Acompanharmos o senhor Abel Neves, enquanto menciona vários aspetos da sua vida, uma vida de trabalho e de resiliência, é viajar, com ele, no tempo e perceber como a escola desempenhou, em períodos muito diferentes da sua vida, um papel fundamental.

A instrução primária fê-la na Escola de Rossamonde, que frequentou da primeira até à quarta classe… Recorda que a escola era “jeitosinha”, mas não deixa de fazer notar, por outro lado, as condições precárias de saneamento e o pó nas salas de aulas como alguns dos problemas com que as crianças tinham de lidar diariamente. Considerava-se um bom aluno, ao contrário de alguns dos seus colegas (em parte, muito em resultado do meio pobre de que provinham), e é aí que nos relata, com descontentamento, as punições físicas exercidas sobre aqueles que errassem alguma pergunta, dando azo a que o erro fosse logo corrigido com “uma dúzia de palmadas nas mãos”, ou sobre aqueles que se encontrassem distraídos, a quem a «cana curta» logo trazia à realidade da aula e da voz do mestre.
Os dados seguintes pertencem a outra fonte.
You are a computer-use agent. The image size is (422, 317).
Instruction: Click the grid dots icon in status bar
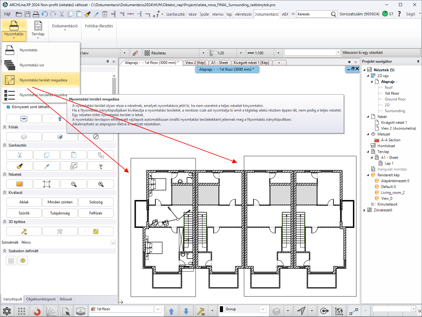tap(21, 311)
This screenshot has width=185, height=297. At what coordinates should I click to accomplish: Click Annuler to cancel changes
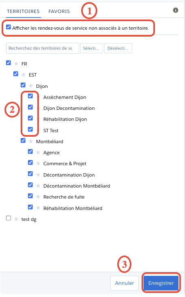[x=124, y=283]
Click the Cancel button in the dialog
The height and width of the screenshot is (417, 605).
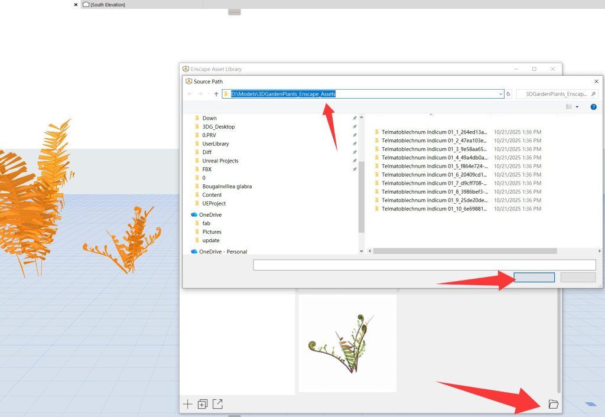(x=577, y=277)
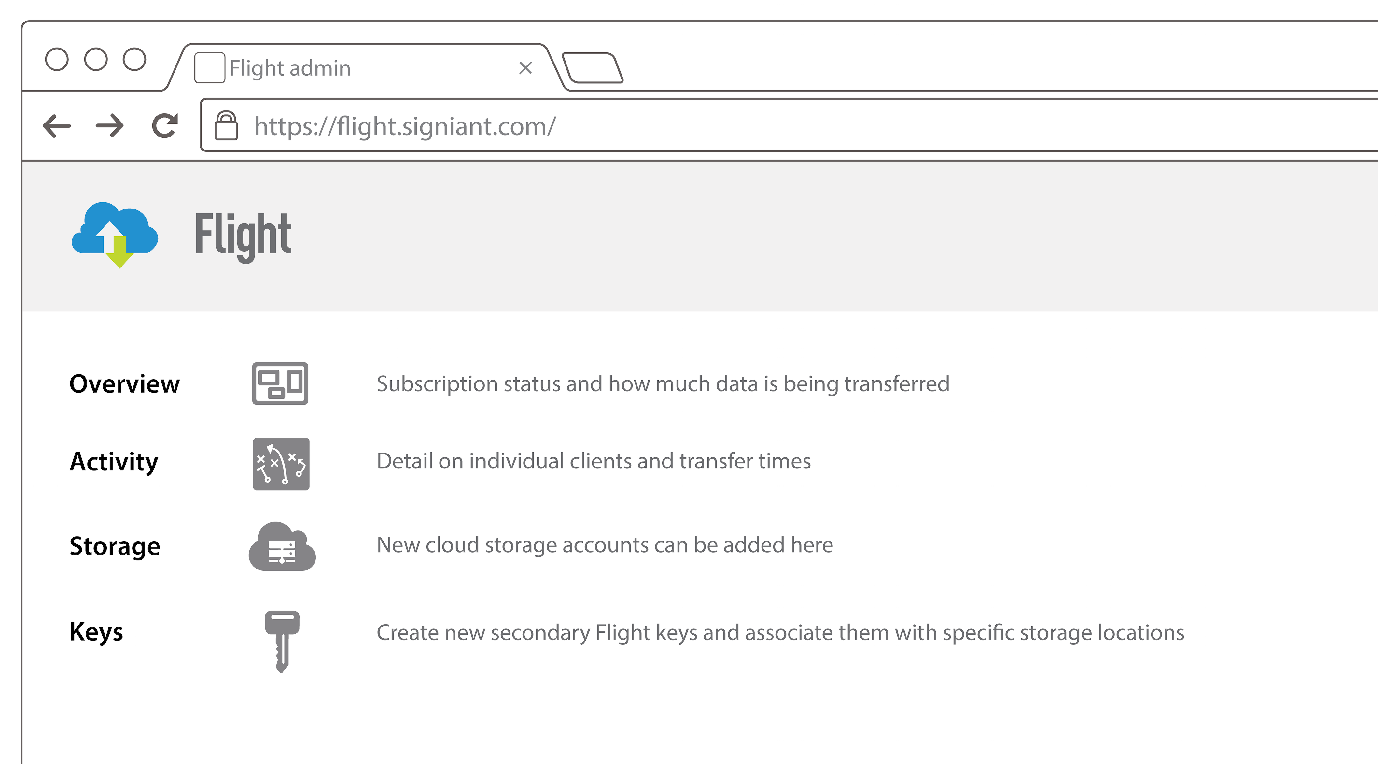Screen dimensions: 1398x764
Task: Click the first window control circle
Action: tap(57, 59)
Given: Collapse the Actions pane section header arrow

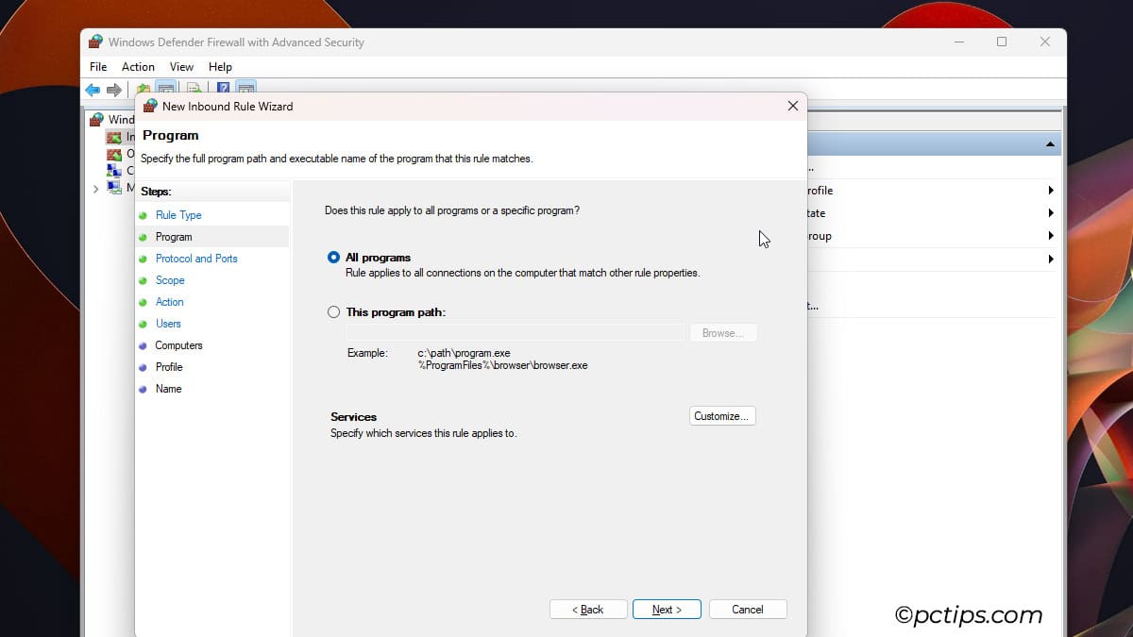Looking at the screenshot, I should [x=1051, y=143].
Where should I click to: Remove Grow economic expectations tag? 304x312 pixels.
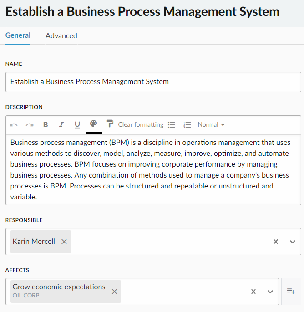tap(114, 292)
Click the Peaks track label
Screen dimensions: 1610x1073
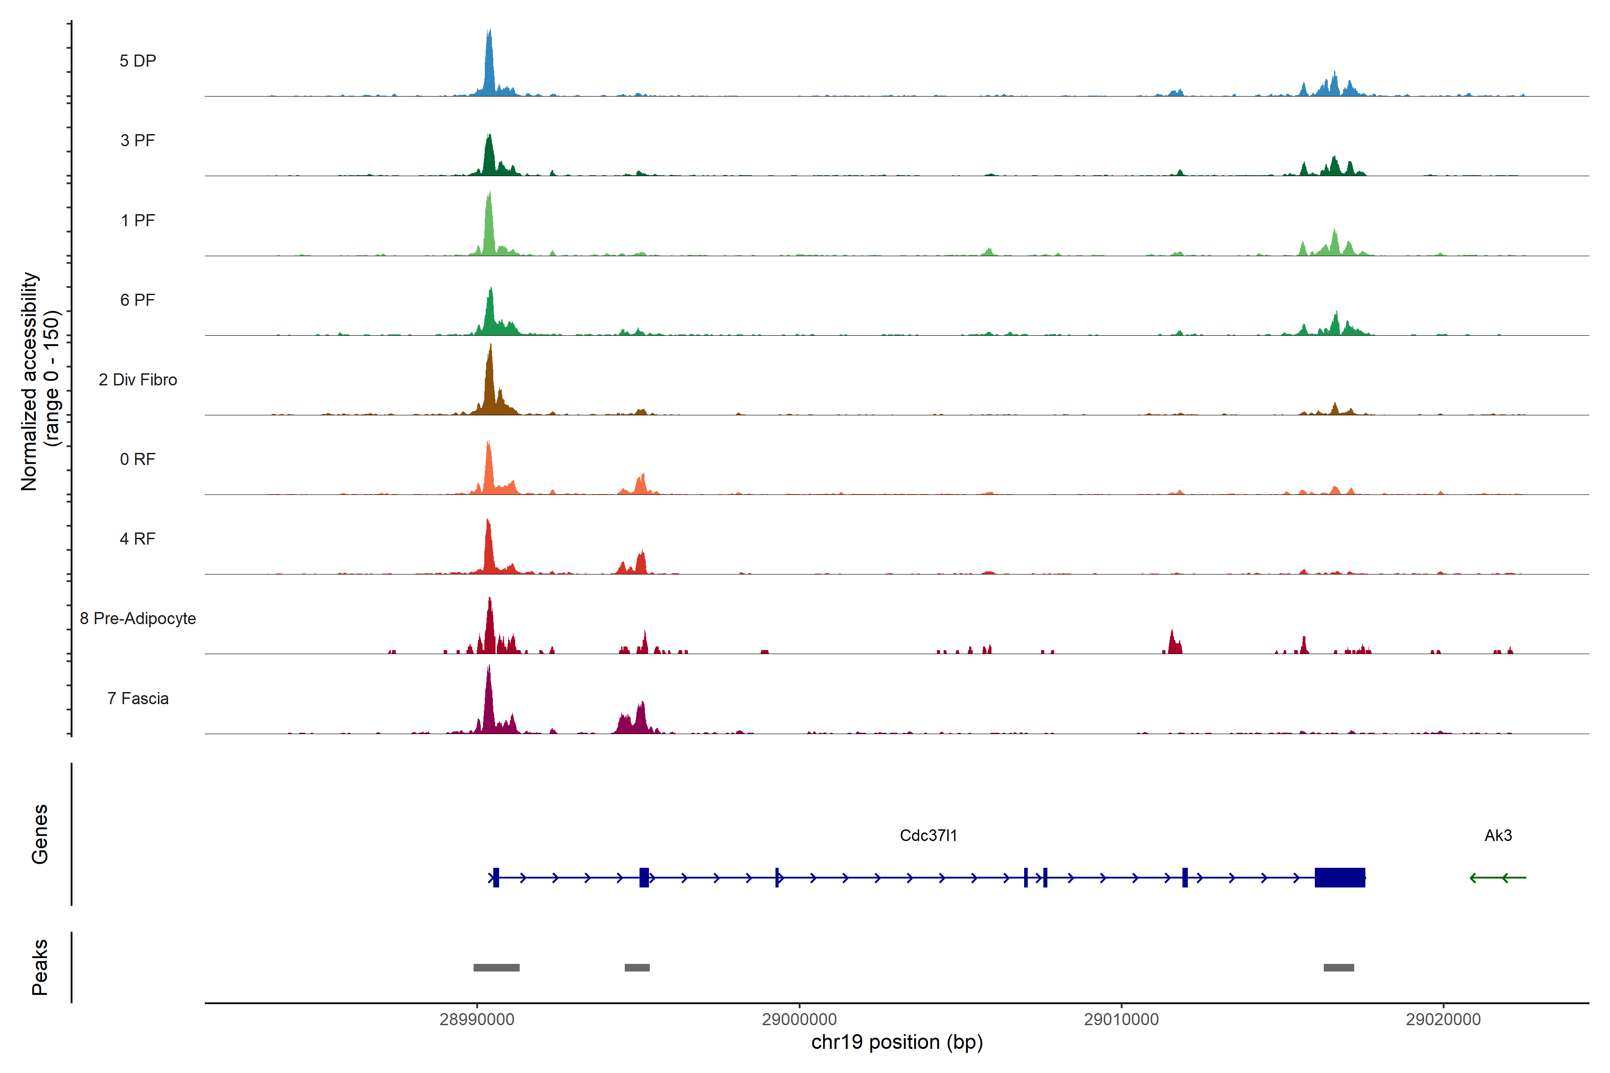40,967
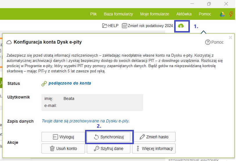This screenshot has width=236, height=161.
Task: Click the green cloud Dysk e-pity icon
Action: pos(181,26)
Contudo, desses tempos, recorda, com prazer, os ensinamentos aprendidos (para alguns, forçadamente decorados): toda a tabuada, os rios e respetivos afluentes, as linhas dos comboios, o corpo humano, os reis de Portugal, etc. «Aprendizagens para a vida», como lhes chama, feitas numa sala de aula, onde, na parede, um crucifixo se impunha como símbolo de respeito e devoção.  A esse propósito, lembra, também, as aulas ao sábado de manhã (e as orações, pois claro!) com a presença do pároco local, a que se seguia um alegre passeio até ao cruzeiro, ao compasso do hino da Mocidade Portuguesa.

Para Abel Neves, como para tantos outros cuja juventude decorreu nesses momentos conturbados da história nacional, o tempo para o lazer era diminuto, uma vez que ajudar os pais, “que eram da lavoura”, desde bem cedo era uma necessidade…Evoca, com graça, um episódio em que, tendo levado a pastar o gado para os campos da zona da Ribeira de Abade, os animais, com os seus chifres, rasgaram as redes dos pescadores daquela zona. Tempo para brincar só aos fins de semana, com os irmãos, na Quinta do Freixo, ou nos intervalos da escola, o que o leva a recordar, com alguma saudade, o jogar à bola (feita a partir de “meias e farrapos”) e às escondidas, ao pião, etc… Lamenta o facto de, na maioria dos casos, as crianças terem hoje desaprendido a brincar e atribui, em parte, a culpa às novas tecnologias.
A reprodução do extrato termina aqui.